Erxleben geht in ihrer Untersuchung von der Gottebenbildlichkeit beider Geschlechter aus. Sie ist die Grundlage für ihre Widerlegung der Argumente gegen die Frauenbildung. Dabei hält sie die Vorurteile gegen die Vernunftbegabtheit der Frauen für durchaus verständlich, wenn auch nicht zutreffend. Sie kritisiert, dass die Frauen selbst durch den mangelnden Einsatz ihres Verstandes die Ursache dafür liefern würden. Aber dieser Mangel sei behebbar, allerdings nur mit dem entsprechenden Willen von seiten der Frauen. Erxleben geht sogar so weit, obwohl sie die gesellschaftliche Ablehnung gegen gebildete Frauen und die Probleme mit dem Zugang zur Bildung kennt, den Frauen die hauptsächliche Schuld daran zu geben, ihren Verstand nicht genügend auszubilden. Da aber der Verstand allen Menschen gemeinsam sei, und den Männern das Studium vor allem zur Überwindung ihrer Leidenschaften und Affekte diene, könnte es auch Frauen nützen, wenn sie die Möglichkeit ausschöpfen würden. Sie könnten ihre Krankheiten und Schwächlichkeiten überwinden. Gerade weil Frauen als Schwächere und Empfindlichere gelten, läge in der Bildung die Möglichkeit, diese Mängel zu bewältigen. Die menschliche Natur ist für sie nicht starr und unveränderbar, sondern variabel und verbesserbar. Fazit ist: Da die Gelehrsamkeit eine allgemein nützliche und notwendige Sache ist, sind die Bestrebungen, die Frauen vom Studium auszuschliessen, abzulehnen, sowohl von der Seite der Gelehrsamkeit aus als auch von der der Frauen selbst. Mit einem Worte die Studia sind nützlich jungen und alten, reichen und armen, hohen und niedrigen; sie sind nützlich dem, der andern zu befehlen hat; sie sind nützlich dem, der andern Gehorsam schuldig ist; sie sind nützlich Gesunden und Kranken, Betrübten und Fröhlichen, und Niemand der die Fürtrefflichkeit derselben kennet, wird zweiffeln, daß sie auch dem weiblichen Geschlecht sehr nützlich seyn.
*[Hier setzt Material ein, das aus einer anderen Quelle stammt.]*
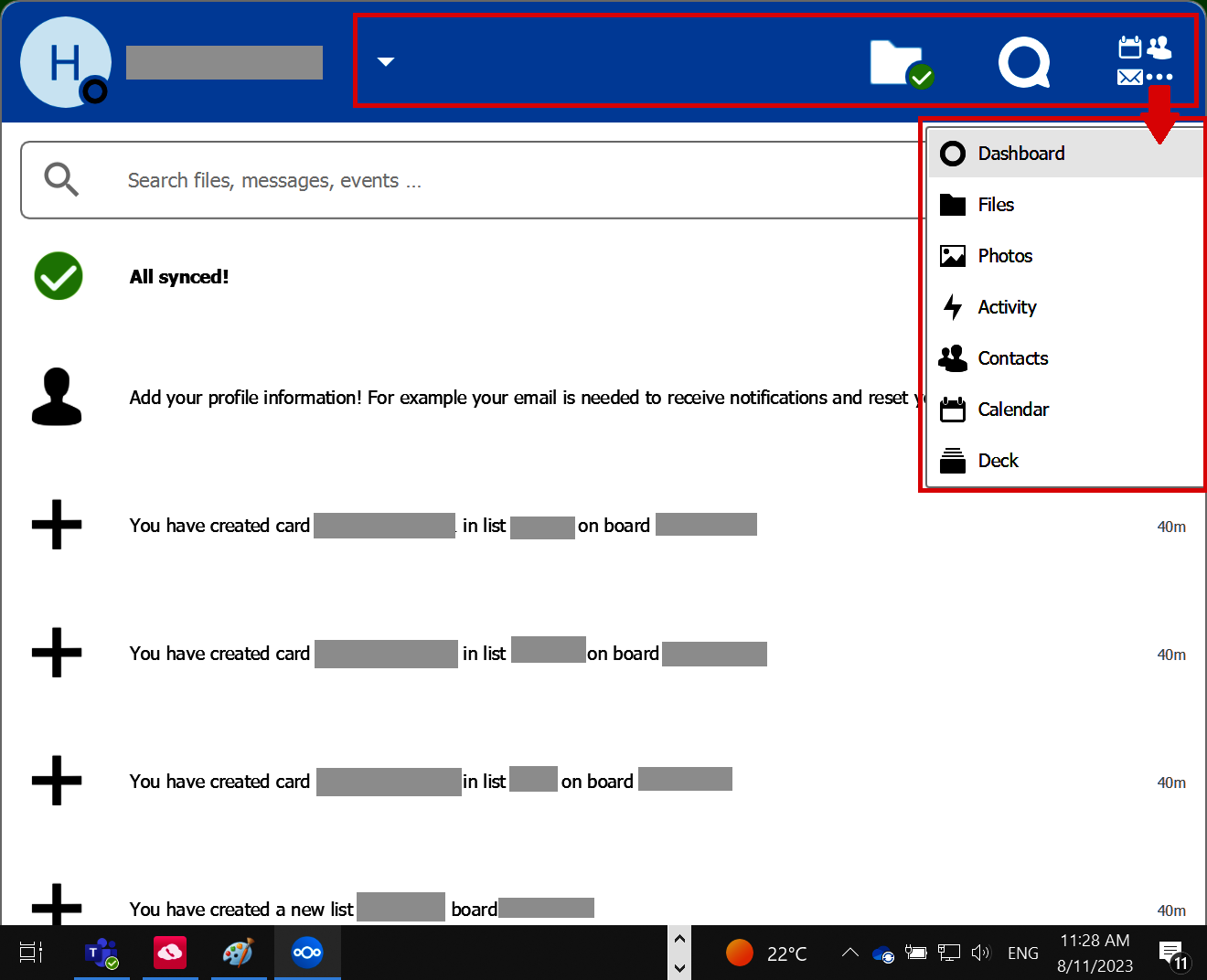Open the Mail envelope icon in the header

tap(1129, 77)
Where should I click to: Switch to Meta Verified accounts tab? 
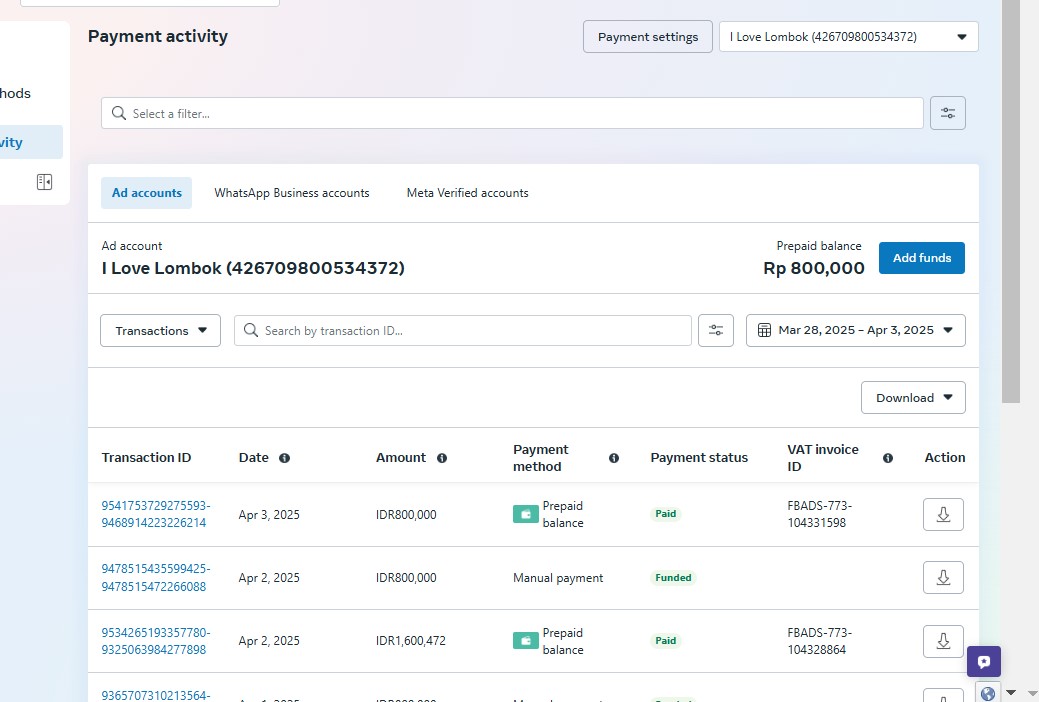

Trotz der klugen Argumentationen und der Bestrebungen dieser Philosophinnen um die gesellschaftliche Akzeptanz der Frauenbildung, verschlechterte sich die Situation der Frauen in dieser Hinsicht zunehmend. Im 16. und 17. Jahrhundert war es die finanzielle Notwendigkeit, die viele Frauen des Bürgertums noch zur Erwerbstätigkeit und damit auch zu einem gewissen Mass an Bildung zwang. Doch mit dem zunehmenden Wohlstand des Bürgertums war die berufliche Arbeit der Frauen nicht mehr lebensnotwendig, und die Frau wurde vom öffentlichen Leben abgeschnitten.